◆ Exercise requirements ◆
Could you please return each line of the data that has the word "computer"?

◆ Records supplied ◆

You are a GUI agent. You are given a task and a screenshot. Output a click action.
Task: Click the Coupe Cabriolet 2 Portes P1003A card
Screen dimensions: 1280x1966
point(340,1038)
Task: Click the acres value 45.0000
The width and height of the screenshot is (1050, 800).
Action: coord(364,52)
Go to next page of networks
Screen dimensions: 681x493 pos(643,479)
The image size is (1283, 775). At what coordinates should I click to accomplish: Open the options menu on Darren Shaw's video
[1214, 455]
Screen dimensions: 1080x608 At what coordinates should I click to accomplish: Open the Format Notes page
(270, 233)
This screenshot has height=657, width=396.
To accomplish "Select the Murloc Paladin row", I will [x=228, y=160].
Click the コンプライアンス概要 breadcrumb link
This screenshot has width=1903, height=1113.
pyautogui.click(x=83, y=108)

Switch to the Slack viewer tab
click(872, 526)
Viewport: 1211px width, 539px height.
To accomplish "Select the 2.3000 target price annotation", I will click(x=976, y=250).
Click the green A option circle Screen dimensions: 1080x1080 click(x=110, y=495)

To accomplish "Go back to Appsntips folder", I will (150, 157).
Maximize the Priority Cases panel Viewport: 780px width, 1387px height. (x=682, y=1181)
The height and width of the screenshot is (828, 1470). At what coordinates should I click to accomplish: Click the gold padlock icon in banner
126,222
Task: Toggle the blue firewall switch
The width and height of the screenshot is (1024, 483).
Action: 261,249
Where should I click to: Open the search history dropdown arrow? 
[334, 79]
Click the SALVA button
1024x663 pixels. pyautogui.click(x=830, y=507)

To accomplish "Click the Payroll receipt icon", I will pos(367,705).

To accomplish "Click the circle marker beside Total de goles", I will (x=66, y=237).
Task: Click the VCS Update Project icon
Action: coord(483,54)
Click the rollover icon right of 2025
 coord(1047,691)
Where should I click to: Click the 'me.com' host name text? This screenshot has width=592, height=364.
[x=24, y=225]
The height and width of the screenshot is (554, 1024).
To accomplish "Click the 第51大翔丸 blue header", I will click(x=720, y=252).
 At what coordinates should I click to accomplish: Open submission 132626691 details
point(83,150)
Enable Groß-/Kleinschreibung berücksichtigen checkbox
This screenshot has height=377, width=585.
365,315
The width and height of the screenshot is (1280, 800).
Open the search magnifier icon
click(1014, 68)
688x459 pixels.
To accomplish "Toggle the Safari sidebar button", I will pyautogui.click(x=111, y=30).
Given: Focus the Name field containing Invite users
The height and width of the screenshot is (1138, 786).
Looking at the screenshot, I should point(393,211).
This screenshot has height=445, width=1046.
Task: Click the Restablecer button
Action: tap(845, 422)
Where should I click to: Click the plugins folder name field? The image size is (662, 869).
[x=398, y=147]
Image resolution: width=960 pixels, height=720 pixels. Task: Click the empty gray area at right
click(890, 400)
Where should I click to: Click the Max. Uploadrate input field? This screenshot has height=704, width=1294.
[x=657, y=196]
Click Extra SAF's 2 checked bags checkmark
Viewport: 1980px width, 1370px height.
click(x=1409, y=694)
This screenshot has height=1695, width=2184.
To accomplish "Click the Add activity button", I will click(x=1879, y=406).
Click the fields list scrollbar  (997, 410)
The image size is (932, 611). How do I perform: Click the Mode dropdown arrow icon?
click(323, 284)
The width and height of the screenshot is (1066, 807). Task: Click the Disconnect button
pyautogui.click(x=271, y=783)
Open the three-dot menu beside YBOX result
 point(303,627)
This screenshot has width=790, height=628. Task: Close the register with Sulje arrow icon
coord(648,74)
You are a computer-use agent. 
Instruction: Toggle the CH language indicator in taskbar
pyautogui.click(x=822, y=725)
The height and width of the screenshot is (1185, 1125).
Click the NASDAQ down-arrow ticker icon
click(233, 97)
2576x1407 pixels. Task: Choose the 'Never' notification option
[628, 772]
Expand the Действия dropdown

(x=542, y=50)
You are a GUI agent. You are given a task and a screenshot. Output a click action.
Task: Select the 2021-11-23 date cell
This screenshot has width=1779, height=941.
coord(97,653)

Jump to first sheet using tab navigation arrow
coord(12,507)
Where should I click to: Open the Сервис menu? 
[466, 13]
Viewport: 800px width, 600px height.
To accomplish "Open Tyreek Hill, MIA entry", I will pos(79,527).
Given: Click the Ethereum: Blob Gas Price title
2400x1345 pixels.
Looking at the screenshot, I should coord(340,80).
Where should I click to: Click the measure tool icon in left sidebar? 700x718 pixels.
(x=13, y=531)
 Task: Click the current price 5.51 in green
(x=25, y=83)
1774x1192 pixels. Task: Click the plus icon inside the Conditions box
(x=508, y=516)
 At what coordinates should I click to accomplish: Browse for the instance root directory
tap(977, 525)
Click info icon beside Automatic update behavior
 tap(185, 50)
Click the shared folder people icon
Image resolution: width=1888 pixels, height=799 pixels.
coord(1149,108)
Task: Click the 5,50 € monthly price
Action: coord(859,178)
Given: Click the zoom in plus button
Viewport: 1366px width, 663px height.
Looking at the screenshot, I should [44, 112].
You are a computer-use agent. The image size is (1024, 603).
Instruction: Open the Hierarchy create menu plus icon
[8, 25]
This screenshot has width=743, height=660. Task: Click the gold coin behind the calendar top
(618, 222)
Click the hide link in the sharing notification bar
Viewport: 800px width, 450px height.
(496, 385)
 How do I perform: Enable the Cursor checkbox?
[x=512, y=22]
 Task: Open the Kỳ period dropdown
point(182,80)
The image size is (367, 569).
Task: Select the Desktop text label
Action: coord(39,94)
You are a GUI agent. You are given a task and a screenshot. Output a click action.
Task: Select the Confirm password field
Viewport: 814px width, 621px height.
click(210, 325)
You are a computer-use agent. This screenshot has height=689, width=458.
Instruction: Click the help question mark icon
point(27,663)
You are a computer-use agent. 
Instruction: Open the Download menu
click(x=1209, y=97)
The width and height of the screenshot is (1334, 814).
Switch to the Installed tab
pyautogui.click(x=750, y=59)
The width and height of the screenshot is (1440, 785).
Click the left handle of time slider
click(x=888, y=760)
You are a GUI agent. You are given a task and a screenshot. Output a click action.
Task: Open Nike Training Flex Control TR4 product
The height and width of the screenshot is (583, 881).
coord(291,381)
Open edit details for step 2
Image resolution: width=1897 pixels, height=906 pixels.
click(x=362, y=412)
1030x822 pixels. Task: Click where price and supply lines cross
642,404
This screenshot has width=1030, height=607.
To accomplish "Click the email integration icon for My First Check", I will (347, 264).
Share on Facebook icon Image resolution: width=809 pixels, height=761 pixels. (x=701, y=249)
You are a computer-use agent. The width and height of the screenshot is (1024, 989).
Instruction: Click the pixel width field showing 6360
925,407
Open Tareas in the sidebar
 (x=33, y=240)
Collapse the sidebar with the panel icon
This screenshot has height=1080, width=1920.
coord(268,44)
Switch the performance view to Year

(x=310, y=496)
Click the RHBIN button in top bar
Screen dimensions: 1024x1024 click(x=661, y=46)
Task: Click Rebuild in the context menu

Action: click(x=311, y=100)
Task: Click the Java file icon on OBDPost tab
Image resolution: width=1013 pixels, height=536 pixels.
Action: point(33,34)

◆ Task response ◆
You are a computer-use agent. 
You are a computer-use agent. The image size is (1024, 603).
You are a computer-use agent. This screenshot has height=689, width=458.
You are a computer-use agent. 
You are a computer-use agent. The width and height of the screenshot is (1024, 989).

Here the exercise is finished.